For the 11 women living in Chicago, 6 (54.5%) participants resided in community areas that ranked in the top 25% for both HIV incidence and HIV prevalence rates within Chicago in 2019. Eight (72.7%) participants lived in neighborhoods that ranked in the top 25% for both chlamydia and gonorrhea incidence rates. Three (27.3%) women resided in community areas that ranked in the top 10% for primary and secondary (P&S) syphilis incidence rate for Chicago in 2019.

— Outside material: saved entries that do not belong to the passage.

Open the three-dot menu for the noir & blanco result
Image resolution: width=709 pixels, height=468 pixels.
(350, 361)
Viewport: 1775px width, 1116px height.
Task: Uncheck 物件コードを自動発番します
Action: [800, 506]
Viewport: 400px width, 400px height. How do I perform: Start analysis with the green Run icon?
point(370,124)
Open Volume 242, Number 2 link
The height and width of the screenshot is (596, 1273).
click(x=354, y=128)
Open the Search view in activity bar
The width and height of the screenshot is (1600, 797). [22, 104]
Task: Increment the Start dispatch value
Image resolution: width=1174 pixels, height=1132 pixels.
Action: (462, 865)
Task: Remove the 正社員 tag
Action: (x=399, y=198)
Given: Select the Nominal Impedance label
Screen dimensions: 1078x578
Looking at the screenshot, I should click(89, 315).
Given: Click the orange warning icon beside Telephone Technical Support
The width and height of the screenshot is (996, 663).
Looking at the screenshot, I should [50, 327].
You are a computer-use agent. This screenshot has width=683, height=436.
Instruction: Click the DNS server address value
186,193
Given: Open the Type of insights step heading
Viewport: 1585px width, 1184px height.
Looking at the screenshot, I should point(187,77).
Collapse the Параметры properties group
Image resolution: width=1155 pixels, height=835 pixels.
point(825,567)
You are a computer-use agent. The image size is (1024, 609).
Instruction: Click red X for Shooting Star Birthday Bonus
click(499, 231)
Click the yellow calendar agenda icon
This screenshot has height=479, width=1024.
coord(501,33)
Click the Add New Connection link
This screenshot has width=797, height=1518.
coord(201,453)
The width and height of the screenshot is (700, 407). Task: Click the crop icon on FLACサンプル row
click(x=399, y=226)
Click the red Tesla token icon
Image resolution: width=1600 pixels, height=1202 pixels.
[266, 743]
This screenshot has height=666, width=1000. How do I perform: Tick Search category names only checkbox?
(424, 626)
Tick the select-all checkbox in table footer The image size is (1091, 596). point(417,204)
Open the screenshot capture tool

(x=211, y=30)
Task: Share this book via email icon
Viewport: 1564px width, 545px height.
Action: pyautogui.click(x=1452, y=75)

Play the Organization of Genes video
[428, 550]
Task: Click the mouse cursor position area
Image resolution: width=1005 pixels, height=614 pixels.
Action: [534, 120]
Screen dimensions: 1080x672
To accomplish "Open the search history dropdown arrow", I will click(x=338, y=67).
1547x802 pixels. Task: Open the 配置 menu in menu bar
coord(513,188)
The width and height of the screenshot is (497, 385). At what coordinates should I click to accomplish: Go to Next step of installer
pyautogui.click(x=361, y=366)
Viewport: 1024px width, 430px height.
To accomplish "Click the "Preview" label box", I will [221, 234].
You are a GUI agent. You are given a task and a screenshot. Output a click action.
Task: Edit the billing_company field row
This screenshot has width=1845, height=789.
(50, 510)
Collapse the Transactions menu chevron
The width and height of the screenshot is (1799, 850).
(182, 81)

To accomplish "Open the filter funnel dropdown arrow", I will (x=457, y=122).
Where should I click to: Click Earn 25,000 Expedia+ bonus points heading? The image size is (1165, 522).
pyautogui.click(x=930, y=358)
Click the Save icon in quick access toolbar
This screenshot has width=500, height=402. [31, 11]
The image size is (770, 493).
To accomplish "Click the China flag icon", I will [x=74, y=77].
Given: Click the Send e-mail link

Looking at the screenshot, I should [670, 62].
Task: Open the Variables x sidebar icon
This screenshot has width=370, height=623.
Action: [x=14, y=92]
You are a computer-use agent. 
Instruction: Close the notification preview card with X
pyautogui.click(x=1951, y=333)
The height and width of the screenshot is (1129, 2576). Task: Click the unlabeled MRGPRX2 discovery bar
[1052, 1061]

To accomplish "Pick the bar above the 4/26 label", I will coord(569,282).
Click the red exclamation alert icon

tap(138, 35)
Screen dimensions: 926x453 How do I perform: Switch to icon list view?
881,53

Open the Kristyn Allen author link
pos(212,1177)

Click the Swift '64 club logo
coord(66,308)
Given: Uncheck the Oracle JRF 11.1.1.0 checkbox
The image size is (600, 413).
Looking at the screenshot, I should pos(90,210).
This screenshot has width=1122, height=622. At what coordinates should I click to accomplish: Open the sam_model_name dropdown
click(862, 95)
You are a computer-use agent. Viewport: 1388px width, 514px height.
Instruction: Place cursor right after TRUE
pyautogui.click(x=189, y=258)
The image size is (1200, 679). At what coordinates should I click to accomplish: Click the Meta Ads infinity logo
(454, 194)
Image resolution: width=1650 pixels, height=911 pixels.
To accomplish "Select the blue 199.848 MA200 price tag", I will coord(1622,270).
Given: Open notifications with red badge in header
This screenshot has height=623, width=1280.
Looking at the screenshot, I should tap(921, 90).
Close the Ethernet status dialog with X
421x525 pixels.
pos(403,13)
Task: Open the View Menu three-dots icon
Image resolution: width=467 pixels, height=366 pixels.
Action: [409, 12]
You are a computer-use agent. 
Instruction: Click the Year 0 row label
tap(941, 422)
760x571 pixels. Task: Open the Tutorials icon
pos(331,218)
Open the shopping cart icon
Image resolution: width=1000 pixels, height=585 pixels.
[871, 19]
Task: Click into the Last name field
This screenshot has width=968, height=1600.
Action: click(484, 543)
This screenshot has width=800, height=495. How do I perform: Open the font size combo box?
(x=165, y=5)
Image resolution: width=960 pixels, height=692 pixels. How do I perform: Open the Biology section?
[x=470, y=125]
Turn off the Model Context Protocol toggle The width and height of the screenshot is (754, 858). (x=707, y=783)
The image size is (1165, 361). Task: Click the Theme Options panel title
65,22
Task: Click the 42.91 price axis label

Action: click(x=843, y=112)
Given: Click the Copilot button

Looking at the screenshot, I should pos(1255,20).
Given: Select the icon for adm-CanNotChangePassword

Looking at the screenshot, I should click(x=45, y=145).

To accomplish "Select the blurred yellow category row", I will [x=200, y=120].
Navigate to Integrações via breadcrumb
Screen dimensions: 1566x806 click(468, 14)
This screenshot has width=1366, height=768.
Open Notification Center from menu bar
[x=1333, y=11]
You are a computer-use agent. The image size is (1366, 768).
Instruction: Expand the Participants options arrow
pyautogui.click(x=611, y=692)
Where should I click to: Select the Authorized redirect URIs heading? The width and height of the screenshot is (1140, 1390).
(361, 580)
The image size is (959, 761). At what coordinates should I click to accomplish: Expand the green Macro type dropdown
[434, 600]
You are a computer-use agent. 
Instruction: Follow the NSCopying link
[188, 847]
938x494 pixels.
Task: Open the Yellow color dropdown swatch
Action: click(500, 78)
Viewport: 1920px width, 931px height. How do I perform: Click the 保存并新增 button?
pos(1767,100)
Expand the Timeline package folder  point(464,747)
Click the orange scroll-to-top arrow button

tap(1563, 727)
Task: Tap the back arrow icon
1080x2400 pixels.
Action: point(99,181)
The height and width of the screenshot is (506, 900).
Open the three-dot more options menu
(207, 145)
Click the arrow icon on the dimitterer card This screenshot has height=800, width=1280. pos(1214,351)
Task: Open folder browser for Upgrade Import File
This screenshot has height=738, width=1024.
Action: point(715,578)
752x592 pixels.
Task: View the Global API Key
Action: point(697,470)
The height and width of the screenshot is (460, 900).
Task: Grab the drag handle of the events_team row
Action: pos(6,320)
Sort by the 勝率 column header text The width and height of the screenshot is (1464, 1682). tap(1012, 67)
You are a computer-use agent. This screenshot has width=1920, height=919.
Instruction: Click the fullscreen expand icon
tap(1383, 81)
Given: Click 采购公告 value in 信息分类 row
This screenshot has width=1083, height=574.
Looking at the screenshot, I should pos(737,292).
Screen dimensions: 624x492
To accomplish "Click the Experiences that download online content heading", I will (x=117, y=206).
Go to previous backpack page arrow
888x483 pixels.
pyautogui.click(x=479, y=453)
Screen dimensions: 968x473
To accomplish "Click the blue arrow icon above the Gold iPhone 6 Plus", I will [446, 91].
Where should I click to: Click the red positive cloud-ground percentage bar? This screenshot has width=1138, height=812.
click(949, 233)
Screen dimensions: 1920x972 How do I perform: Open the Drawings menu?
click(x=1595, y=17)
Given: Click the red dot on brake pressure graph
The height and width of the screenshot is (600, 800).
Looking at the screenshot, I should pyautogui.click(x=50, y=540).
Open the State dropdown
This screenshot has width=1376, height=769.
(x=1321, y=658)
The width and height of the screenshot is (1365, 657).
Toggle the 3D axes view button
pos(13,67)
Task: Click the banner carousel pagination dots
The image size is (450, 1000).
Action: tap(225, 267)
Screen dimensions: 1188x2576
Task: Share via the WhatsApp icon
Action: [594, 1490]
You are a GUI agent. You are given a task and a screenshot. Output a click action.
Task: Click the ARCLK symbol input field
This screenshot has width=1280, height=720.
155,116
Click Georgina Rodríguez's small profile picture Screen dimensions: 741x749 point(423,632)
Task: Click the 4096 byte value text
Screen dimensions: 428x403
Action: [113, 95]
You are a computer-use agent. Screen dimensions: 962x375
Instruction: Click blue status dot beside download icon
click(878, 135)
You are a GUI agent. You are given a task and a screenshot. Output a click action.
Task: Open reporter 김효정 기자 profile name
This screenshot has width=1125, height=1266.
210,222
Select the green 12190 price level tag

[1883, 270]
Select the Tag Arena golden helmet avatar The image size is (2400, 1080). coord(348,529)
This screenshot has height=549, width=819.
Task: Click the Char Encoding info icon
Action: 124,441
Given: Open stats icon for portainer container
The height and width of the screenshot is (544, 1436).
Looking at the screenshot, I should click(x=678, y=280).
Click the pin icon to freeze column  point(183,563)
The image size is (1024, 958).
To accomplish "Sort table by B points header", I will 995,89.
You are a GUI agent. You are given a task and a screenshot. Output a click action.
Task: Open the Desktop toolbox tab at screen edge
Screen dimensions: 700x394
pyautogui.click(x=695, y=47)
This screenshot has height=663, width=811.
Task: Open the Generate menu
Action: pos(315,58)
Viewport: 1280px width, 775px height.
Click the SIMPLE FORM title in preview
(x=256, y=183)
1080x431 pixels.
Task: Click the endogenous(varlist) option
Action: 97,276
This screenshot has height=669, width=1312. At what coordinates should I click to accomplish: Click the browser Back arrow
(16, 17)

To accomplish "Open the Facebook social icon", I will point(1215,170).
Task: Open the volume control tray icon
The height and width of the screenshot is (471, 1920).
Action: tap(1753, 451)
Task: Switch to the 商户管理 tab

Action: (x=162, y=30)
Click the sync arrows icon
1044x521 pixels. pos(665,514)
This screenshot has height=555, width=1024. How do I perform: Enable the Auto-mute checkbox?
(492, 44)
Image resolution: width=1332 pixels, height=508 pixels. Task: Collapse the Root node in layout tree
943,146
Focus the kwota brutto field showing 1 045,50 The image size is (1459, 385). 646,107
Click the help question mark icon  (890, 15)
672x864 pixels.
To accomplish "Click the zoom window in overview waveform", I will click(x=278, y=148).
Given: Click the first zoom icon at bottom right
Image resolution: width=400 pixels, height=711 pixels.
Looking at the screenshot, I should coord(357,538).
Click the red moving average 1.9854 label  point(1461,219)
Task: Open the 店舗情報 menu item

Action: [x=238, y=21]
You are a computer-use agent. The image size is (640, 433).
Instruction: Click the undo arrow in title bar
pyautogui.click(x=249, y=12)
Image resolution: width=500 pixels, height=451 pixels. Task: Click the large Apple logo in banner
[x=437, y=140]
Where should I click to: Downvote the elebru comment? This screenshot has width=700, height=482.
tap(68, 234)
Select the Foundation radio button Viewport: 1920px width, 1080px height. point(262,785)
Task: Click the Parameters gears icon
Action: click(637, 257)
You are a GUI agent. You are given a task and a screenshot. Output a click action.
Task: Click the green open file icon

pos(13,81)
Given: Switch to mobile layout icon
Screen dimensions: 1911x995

In discussing PrEP awareness during the qualitative interviews, 12 women (66.7%) reported they had not heard of PrEP prior to their diagnosis, expressed that they were unaware that PrEP was available for women to take, or were never offered PrEP by a healthcare provider prior to their diagnosis. One participant articulated her perceptions that PrEP is not often discussed among straight people and talking about PrEP is more acceptable in gay communities:
“I associate PrEP more, and I’m gonna be honest, with gay men. It’s not something I think that’s brought up in the straight community between, you know, a woman and a man that’s in, you know, in that type of relationship…when I hear people talking about PrEP or when I see commercials, or when I see things, I feel like it’s more associated towards, um, the gay community, to be honest.” (ID 18).